### DATA TO PROCESS:
⟨

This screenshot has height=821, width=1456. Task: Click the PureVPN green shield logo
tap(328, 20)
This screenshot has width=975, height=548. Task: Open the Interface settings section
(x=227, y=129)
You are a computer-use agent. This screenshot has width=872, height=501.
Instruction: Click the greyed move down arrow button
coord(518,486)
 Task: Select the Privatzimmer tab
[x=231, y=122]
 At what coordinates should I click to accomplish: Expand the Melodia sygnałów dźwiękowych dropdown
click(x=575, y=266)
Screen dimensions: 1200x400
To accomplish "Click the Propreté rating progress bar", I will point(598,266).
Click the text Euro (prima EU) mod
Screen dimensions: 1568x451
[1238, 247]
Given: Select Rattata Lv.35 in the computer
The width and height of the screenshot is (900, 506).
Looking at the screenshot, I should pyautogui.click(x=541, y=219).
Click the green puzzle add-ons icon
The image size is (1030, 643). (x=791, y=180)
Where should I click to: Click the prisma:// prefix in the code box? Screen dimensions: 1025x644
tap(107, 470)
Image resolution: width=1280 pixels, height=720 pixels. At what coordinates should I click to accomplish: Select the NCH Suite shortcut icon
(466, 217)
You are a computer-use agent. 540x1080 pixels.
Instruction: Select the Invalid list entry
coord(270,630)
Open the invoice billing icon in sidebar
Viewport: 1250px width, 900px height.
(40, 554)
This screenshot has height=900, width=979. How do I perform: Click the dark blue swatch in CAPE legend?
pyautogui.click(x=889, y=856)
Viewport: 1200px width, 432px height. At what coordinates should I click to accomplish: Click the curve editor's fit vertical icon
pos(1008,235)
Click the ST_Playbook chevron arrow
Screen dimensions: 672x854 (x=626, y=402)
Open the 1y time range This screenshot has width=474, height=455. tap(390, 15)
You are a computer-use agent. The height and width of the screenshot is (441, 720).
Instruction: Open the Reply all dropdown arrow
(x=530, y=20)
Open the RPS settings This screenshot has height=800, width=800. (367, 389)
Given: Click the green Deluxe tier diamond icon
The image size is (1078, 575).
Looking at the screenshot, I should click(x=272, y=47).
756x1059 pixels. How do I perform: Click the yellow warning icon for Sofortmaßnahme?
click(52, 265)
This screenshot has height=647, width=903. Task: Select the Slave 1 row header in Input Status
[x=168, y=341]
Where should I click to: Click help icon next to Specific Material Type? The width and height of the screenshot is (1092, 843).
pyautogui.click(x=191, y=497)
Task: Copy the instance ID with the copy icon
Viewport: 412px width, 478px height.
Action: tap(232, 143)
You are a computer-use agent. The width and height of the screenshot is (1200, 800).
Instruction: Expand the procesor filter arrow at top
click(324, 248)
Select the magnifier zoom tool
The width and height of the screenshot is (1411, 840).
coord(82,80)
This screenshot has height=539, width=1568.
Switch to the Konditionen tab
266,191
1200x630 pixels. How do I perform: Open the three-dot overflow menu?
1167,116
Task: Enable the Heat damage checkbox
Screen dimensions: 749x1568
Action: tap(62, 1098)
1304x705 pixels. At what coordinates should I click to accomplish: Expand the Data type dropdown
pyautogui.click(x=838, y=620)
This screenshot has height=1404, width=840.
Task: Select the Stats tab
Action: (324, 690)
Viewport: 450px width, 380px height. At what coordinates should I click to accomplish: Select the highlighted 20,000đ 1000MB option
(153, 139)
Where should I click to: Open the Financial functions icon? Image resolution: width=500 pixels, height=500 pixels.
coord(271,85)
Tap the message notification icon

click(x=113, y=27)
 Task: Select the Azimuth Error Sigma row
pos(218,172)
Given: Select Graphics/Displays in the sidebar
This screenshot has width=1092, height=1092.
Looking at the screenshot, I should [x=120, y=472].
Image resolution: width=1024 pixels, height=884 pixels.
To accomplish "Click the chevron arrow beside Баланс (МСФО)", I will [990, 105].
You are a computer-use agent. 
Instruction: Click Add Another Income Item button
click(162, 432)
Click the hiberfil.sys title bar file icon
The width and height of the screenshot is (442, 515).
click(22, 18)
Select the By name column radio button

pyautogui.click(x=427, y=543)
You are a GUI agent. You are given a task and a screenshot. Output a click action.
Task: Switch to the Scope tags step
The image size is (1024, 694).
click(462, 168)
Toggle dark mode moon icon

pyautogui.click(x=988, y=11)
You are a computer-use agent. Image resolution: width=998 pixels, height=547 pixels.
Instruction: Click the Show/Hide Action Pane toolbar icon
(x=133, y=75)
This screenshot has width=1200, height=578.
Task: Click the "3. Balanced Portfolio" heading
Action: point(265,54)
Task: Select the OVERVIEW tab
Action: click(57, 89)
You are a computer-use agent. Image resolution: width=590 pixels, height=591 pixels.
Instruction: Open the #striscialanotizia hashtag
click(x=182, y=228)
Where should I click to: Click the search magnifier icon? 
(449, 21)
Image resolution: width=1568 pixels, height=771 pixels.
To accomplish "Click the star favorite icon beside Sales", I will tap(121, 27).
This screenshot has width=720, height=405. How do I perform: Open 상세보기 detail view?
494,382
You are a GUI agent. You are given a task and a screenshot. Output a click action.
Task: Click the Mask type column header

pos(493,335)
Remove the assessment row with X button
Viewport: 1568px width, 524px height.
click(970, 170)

⟩

### EXERCISE BRIEF:
So that nothing is lost, retype every entry in the listing above exactly.

### COMPLETED EXERCISE:
This screenshot has height=821, width=1456. Task: Click the PureVPN green shield logo
tap(328, 20)
This screenshot has width=975, height=548. Task: Open the Interface settings section
(x=227, y=129)
You are a computer-use agent. This screenshot has width=872, height=501.
Instruction: Click the greyed move down arrow button
coord(518,486)
 Task: Select the Privatzimmer tab
[x=231, y=122]
 At what coordinates should I click to accomplish: Expand the Melodia sygnałów dźwiękowych dropdown
click(x=575, y=266)
Screen dimensions: 1200x400
To accomplish "Click the Propreté rating progress bar", I will point(598,266).
Click the text Euro (prima EU) mod
Screen dimensions: 1568x451
[1238, 247]
Given: Select Rattata Lv.35 in the computer
The width and height of the screenshot is (900, 506).
Looking at the screenshot, I should pyautogui.click(x=541, y=219).
Click the green puzzle add-ons icon
The image size is (1030, 643). (x=791, y=180)
Where should I click to: Click the prisma:// prefix in the code box? Screen dimensions: 1025x644
tap(107, 470)
Image resolution: width=1280 pixels, height=720 pixels. At what coordinates should I click to accomplish: Select the NCH Suite shortcut icon
(466, 217)
You are a computer-use agent. 540x1080 pixels.
Instruction: Select the Invalid list entry
coord(270,630)
Open the invoice billing icon in sidebar
Viewport: 1250px width, 900px height.
(40, 554)
This screenshot has height=900, width=979. How do I perform: Click the dark blue swatch in CAPE legend?
pyautogui.click(x=889, y=856)
Viewport: 1200px width, 432px height. At what coordinates should I click to accomplish: Click the curve editor's fit vertical icon
pos(1008,235)
Click the ST_Playbook chevron arrow
Screen dimensions: 672x854 (x=626, y=402)
Open the 1y time range This screenshot has width=474, height=455. tap(390, 15)
You are a computer-use agent. The height and width of the screenshot is (441, 720).
Instruction: Open the Reply all dropdown arrow
(x=530, y=20)
Open the RPS settings This screenshot has height=800, width=800. (367, 389)
Given: Click the green Deluxe tier diamond icon
The image size is (1078, 575).
Looking at the screenshot, I should click(x=272, y=47).
756x1059 pixels. How do I perform: Click the yellow warning icon for Sofortmaßnahme?
click(52, 265)
This screenshot has height=647, width=903. Task: Select the Slave 1 row header in Input Status
[x=168, y=341]
Where should I click to: Click help icon next to Specific Material Type? The width and height of the screenshot is (1092, 843).
pyautogui.click(x=191, y=497)
Task: Copy the instance ID with the copy icon
Viewport: 412px width, 478px height.
Action: tap(232, 143)
You are a computer-use agent. The width and height of the screenshot is (1200, 800).
Instruction: Expand the procesor filter arrow at top
click(324, 248)
Select the magnifier zoom tool
The width and height of the screenshot is (1411, 840).
coord(82,80)
This screenshot has height=539, width=1568.
Switch to the Konditionen tab
266,191
1200x630 pixels. How do I perform: Open the three-dot overflow menu?
1167,116
Task: Enable the Heat damage checkbox
Screen dimensions: 749x1568
Action: tap(62, 1098)
1304x705 pixels. At what coordinates should I click to accomplish: Expand the Data type dropdown
pyautogui.click(x=838, y=620)
This screenshot has height=1404, width=840.
Task: Select the Stats tab
Action: (324, 690)
Viewport: 450px width, 380px height. At what coordinates should I click to accomplish: Select the highlighted 20,000đ 1000MB option
(153, 139)
Where should I click to: Open the Financial functions icon? Image resolution: width=500 pixels, height=500 pixels.
coord(271,85)
Tap the message notification icon

click(x=113, y=27)
 Task: Select the Azimuth Error Sigma row
pos(218,172)
Given: Select Graphics/Displays in the sidebar
This screenshot has width=1092, height=1092.
Looking at the screenshot, I should [x=120, y=472].
Image resolution: width=1024 pixels, height=884 pixels.
To accomplish "Click the chevron arrow beside Баланс (МСФО)", I will [990, 105].
You are a computer-use agent. 
Instruction: Click Add Another Income Item button
click(162, 432)
Click the hiberfil.sys title bar file icon
The width and height of the screenshot is (442, 515).
click(22, 18)
Select the By name column radio button

pyautogui.click(x=427, y=543)
You are a GUI agent. You are given a task and a screenshot. Output a click action.
Task: Switch to the Scope tags step
The image size is (1024, 694).
click(462, 168)
Toggle dark mode moon icon

pyautogui.click(x=988, y=11)
You are a computer-use agent. Image resolution: width=998 pixels, height=547 pixels.
Instruction: Click the Show/Hide Action Pane toolbar icon
(x=133, y=75)
This screenshot has width=1200, height=578.
Task: Click the "3. Balanced Portfolio" heading
Action: point(265,54)
Task: Select the OVERVIEW tab
Action: click(57, 89)
You are a computer-use agent. Image resolution: width=590 pixels, height=591 pixels.
Instruction: Open the #striscialanotizia hashtag
click(x=182, y=228)
Where should I click to: Click the search magnifier icon? 
(449, 21)
Image resolution: width=1568 pixels, height=771 pixels.
To accomplish "Click the star favorite icon beside Sales", I will tap(121, 27).
This screenshot has width=720, height=405. How do I perform: Open 상세보기 detail view?
494,382
You are a GUI agent. You are given a task and a screenshot. Output a click action.
Task: Click the Mask type column header

pos(493,335)
Remove the assessment row with X button
Viewport: 1568px width, 524px height.
click(970, 170)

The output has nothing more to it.